The data below should be restated word for word, pictures omitted.

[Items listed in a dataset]
+ + + + +
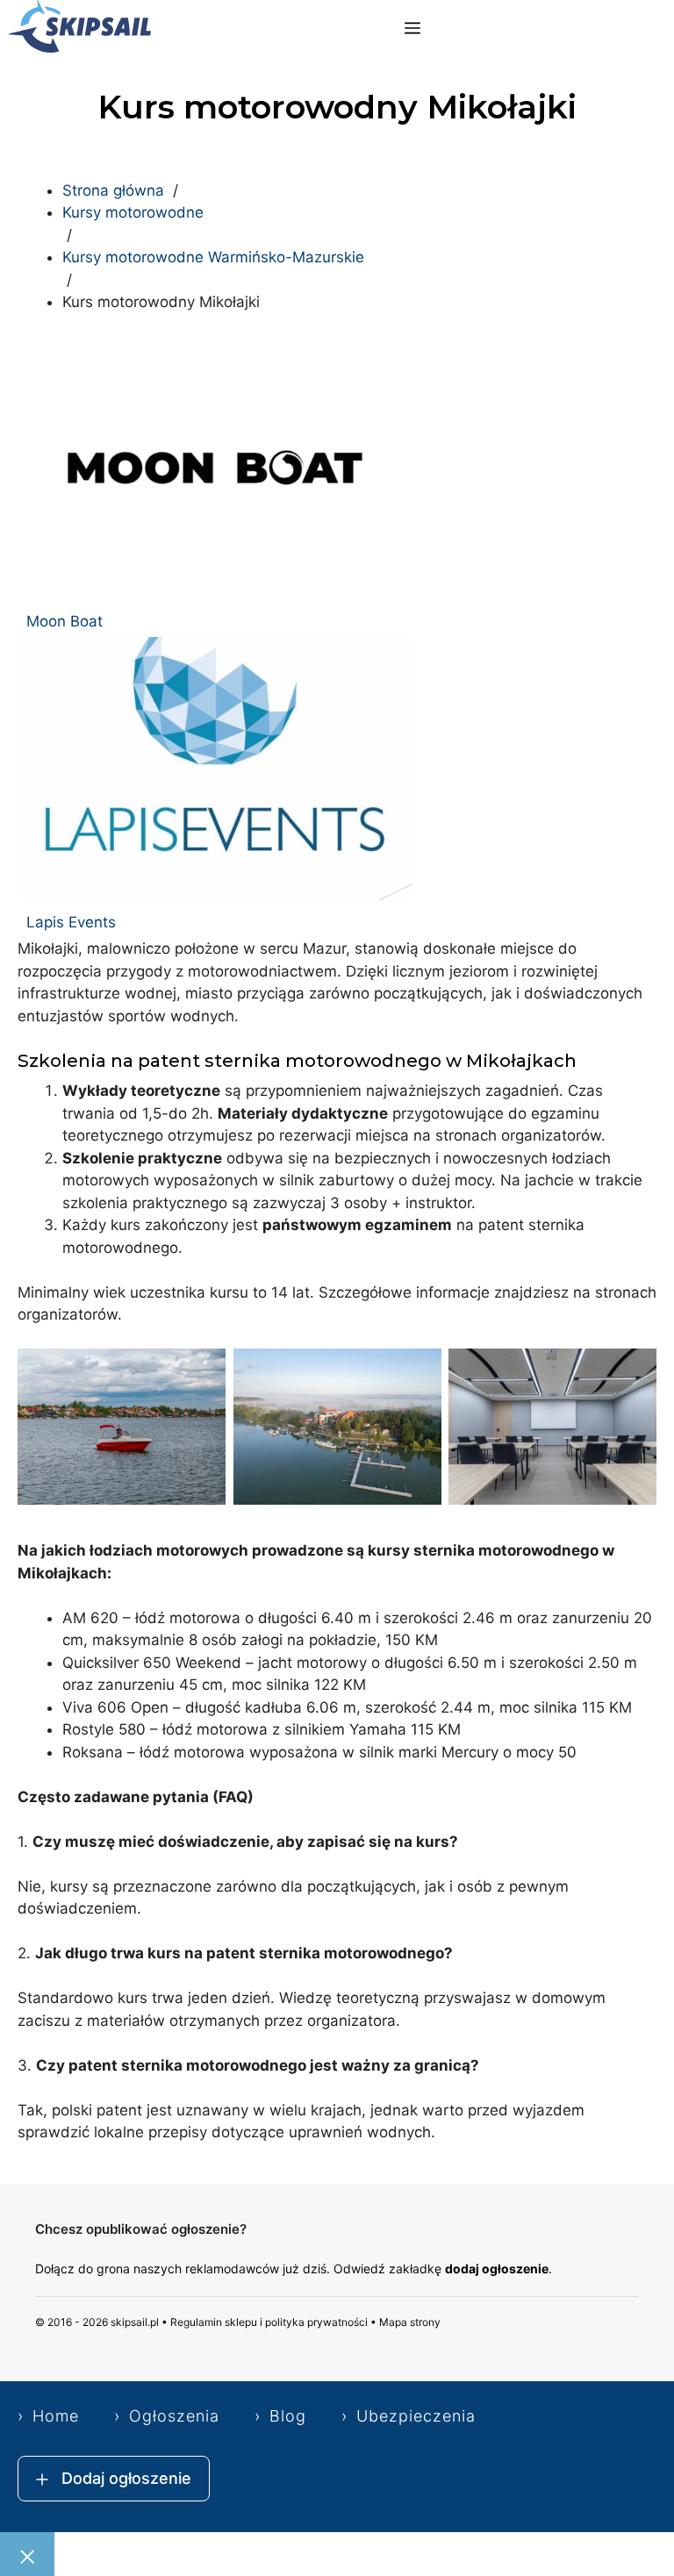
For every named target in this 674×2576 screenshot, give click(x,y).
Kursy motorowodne (133, 212)
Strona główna (113, 190)
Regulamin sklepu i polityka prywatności (269, 2322)
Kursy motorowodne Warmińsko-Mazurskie (213, 257)
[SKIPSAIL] (80, 29)
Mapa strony (410, 2322)
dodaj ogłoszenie (497, 2268)
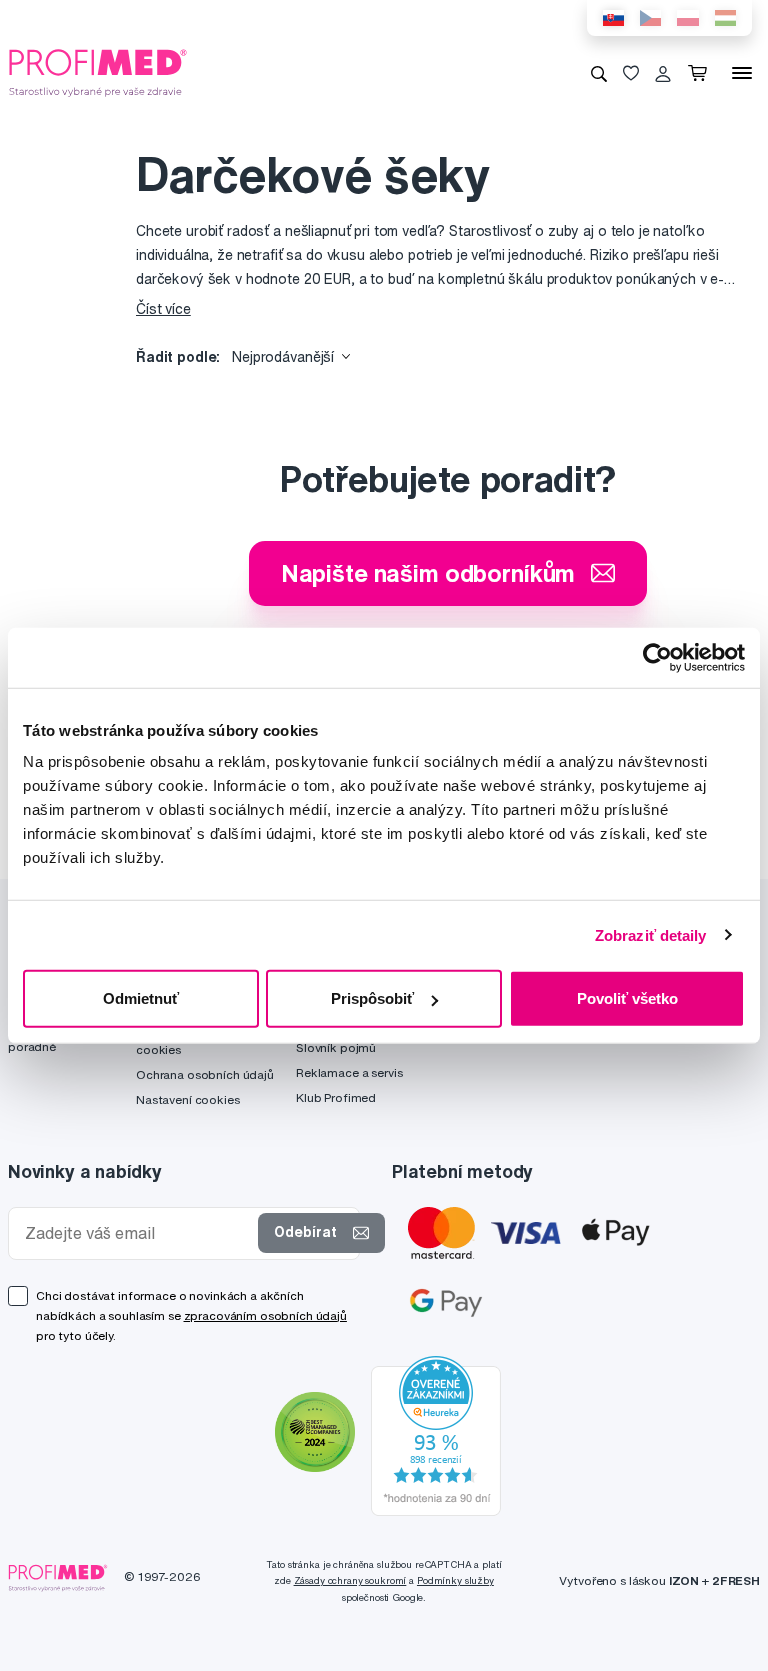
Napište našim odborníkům (428, 573)
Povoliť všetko (627, 998)
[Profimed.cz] (98, 72)
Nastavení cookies (188, 1099)
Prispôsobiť (372, 998)
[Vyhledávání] (599, 73)
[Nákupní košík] (701, 73)
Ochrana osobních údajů (205, 1074)
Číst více (163, 309)
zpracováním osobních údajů (265, 1315)
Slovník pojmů (336, 1047)
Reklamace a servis (349, 1072)
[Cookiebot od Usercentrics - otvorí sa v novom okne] (657, 657)
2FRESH (736, 1580)
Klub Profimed (336, 1097)
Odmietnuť (141, 998)
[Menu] (742, 73)
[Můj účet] (663, 73)
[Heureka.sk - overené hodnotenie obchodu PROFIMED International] (436, 1434)
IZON (684, 1580)
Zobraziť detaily (651, 934)
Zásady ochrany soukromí (350, 1580)
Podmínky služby (455, 1580)
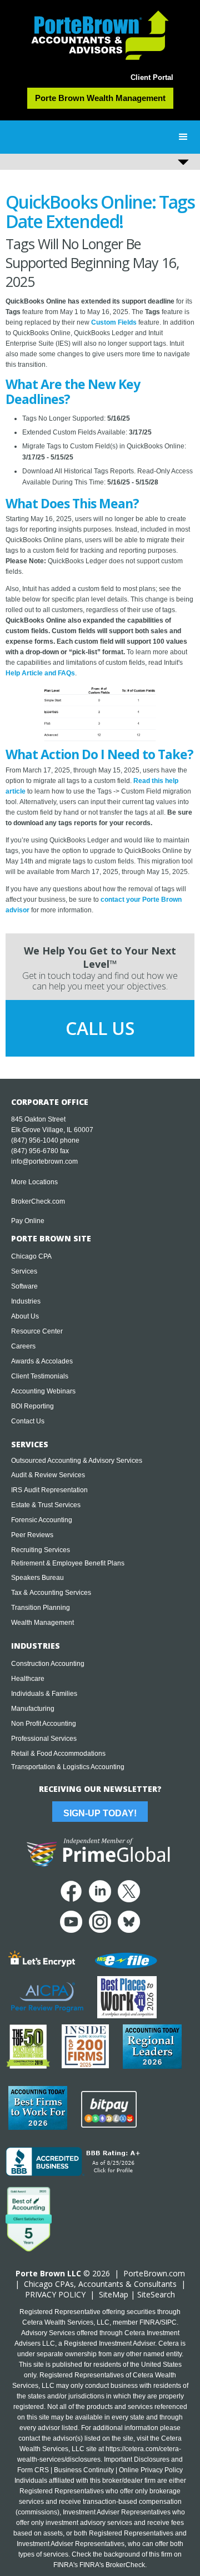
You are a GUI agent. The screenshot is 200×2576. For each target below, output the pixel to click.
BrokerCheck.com (38, 1201)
+ + + + +
- Exercise output
For every named target in this 674×2576 screenshot, give click(x,y).
Kursy motorowodne (133, 212)
Strona główna (113, 190)
Regulamin sklepu i polityka prywatności (269, 2322)
Kursy motorowodne Warmińsko-Mazurskie (213, 257)
[SKIPSAIL] (80, 29)
Mapa strony (410, 2322)
dodaj ogłoszenie (497, 2268)
Napište našim odborníkům (428, 573)
Povoliť všetko (627, 998)
[Profimed.cz] (98, 72)
Nastavení cookies (188, 1099)
Prispôsobiť (372, 998)
[Vyhledávání] (599, 73)
[Nákupní košík] (701, 73)
Ochrana osobních údajů (205, 1074)
Číst více (163, 309)
zpracováním osobních údajů (265, 1315)
Slovník pojmů (336, 1047)
Reklamace a servis (349, 1072)
[Cookiebot od Usercentrics - otvorí sa v novom okne] (657, 657)
2FRESH (736, 1580)
Klub Profimed (336, 1097)
Odmietnuť (141, 998)
[Menu] (742, 73)
[Můj účet] (663, 73)
[Heureka.sk - overené hodnotenie obchodu PROFIMED International] (436, 1434)
IZON (684, 1580)
Zobraziť detaily (651, 934)
Zásady ochrany soukromí (350, 1580)
Podmínky služby (455, 1580)
You are a GUI agent. The screenshot is 200×2576. For each target below, output the pixel to click.
BrokerCheck.com (38, 1201)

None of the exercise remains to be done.